== Data section ==
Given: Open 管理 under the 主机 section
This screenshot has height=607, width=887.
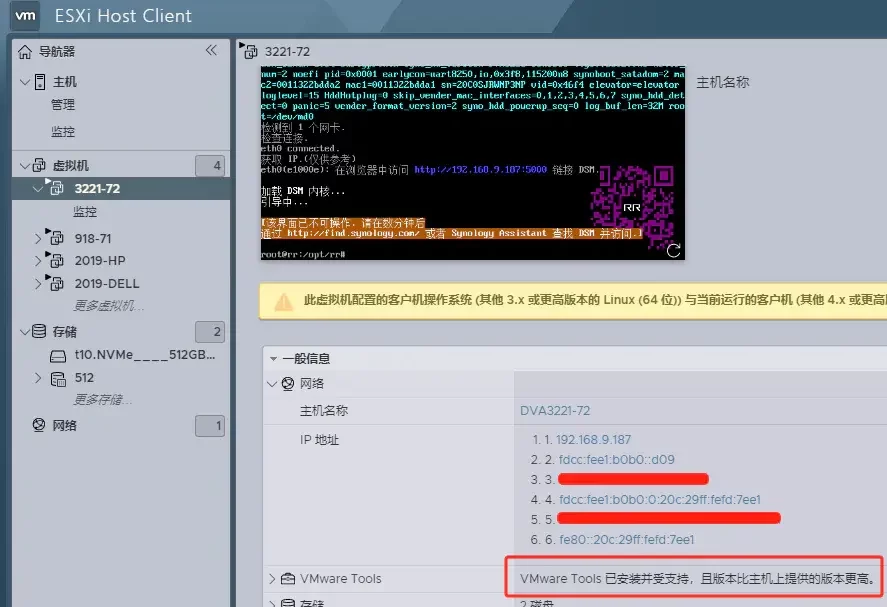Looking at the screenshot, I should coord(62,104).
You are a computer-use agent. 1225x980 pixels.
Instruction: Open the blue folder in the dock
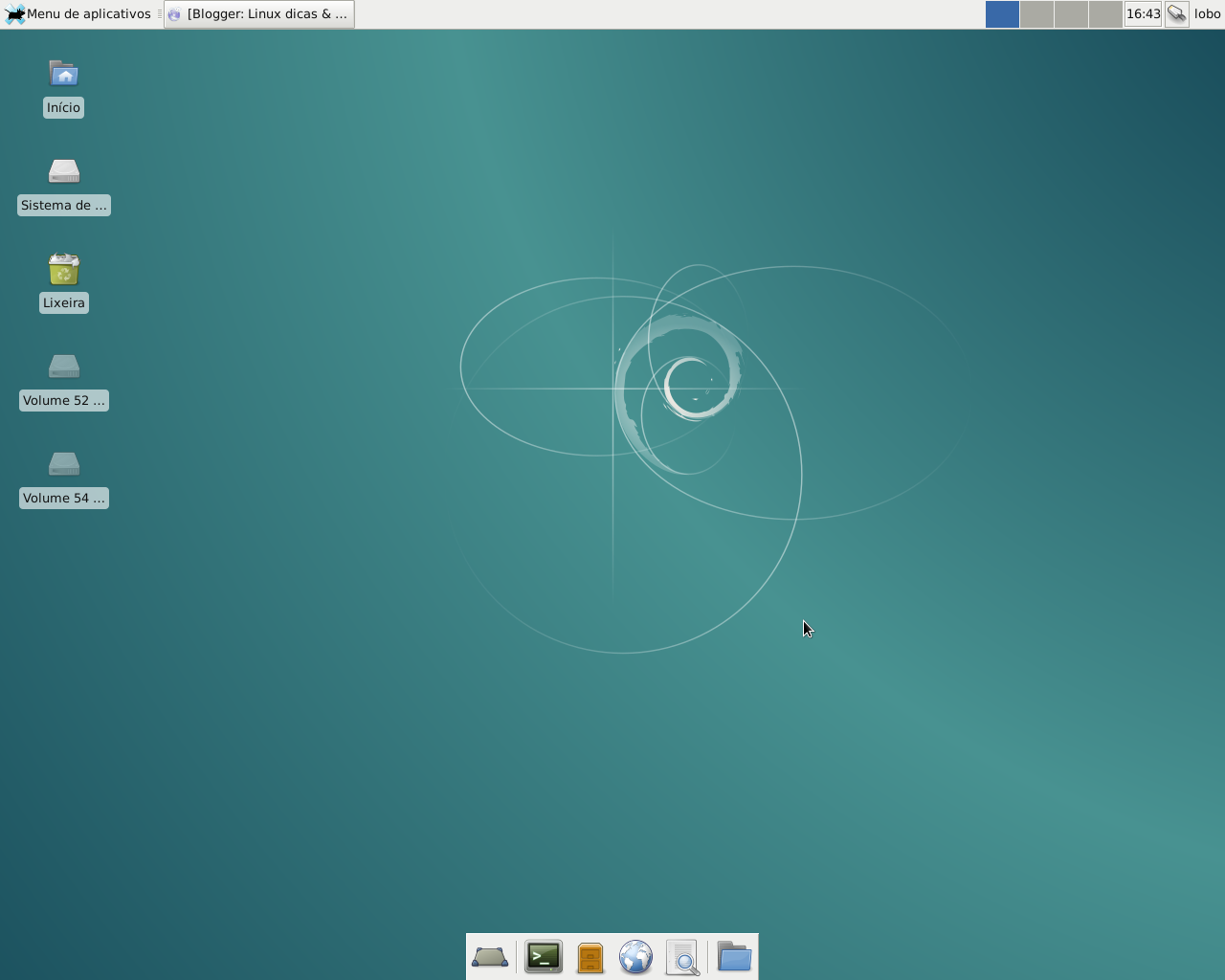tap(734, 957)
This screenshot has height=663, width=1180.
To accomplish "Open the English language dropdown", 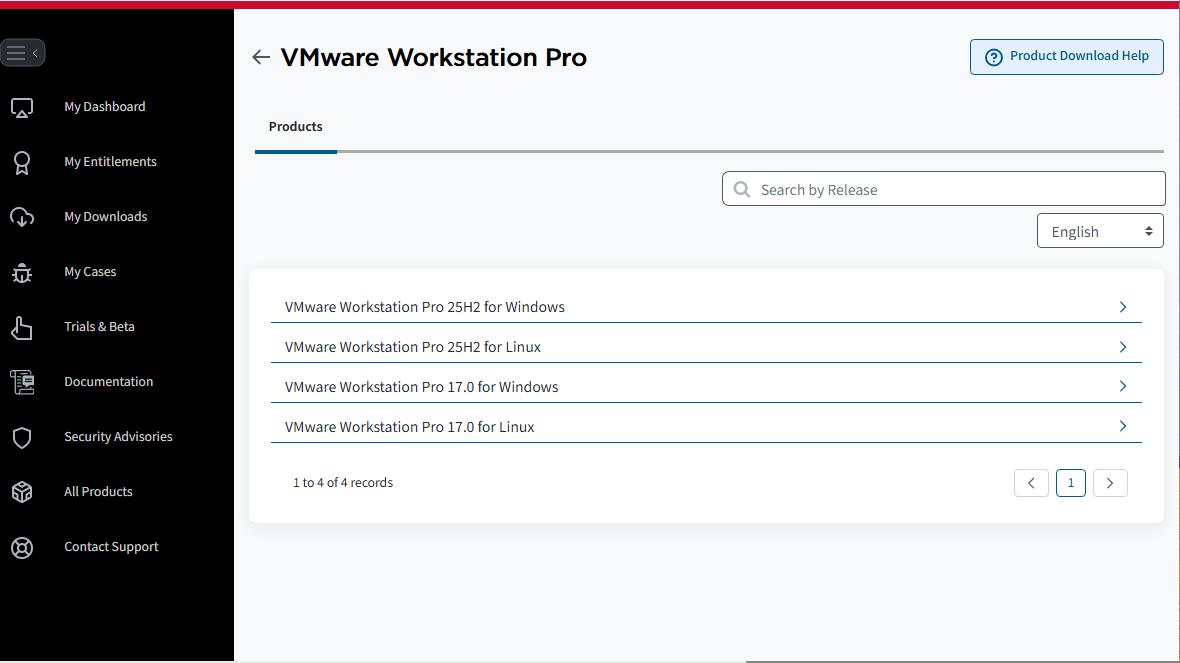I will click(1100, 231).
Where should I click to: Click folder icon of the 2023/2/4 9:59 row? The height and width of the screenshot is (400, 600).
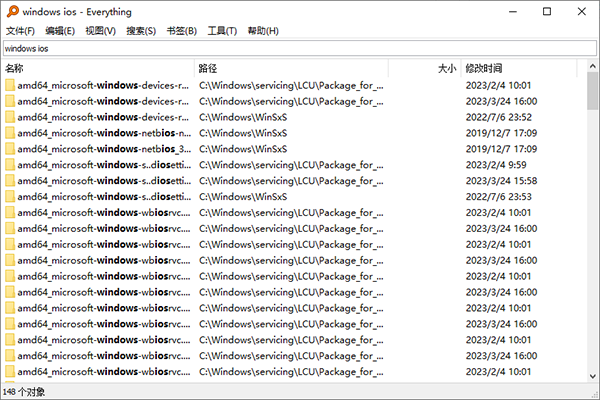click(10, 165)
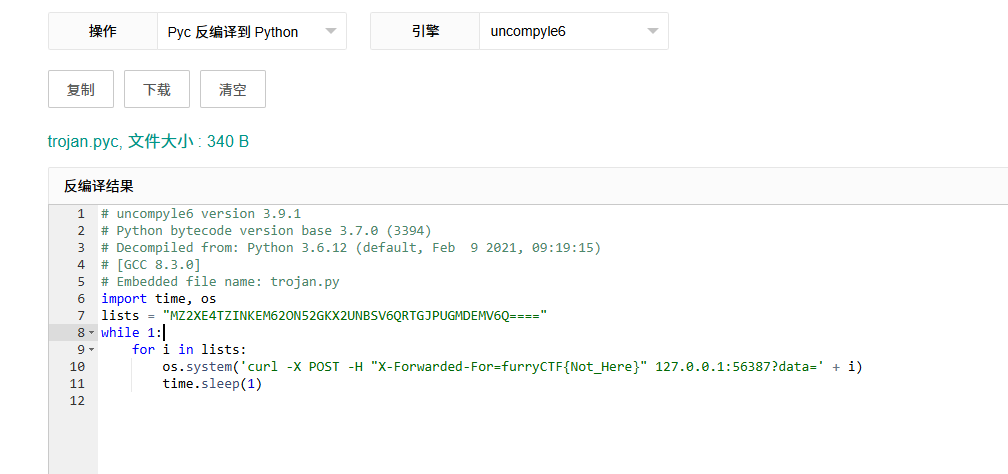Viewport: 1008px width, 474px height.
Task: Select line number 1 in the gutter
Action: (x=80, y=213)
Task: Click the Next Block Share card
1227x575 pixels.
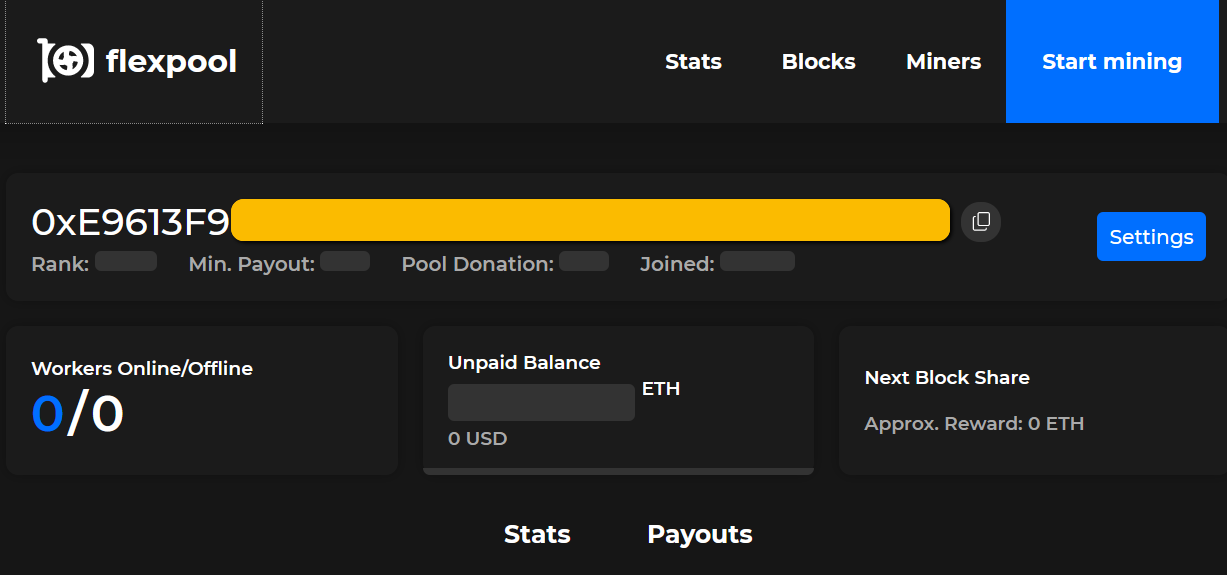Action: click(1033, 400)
===
Leave out the pictures and repeat exactly the lines from the first line of the data through the line containing "This screenshot has height=663, width=1180.". Add nothing else.

Given: Open 管理 under the 主机 section
This screenshot has height=607, width=887.
Looking at the screenshot, I should coord(62,104).
You are a computer-use agent. 1225x980 pixels.
Instruction: Open the blue folder in the dock
tap(734, 957)
This screenshot has height=663, width=1180.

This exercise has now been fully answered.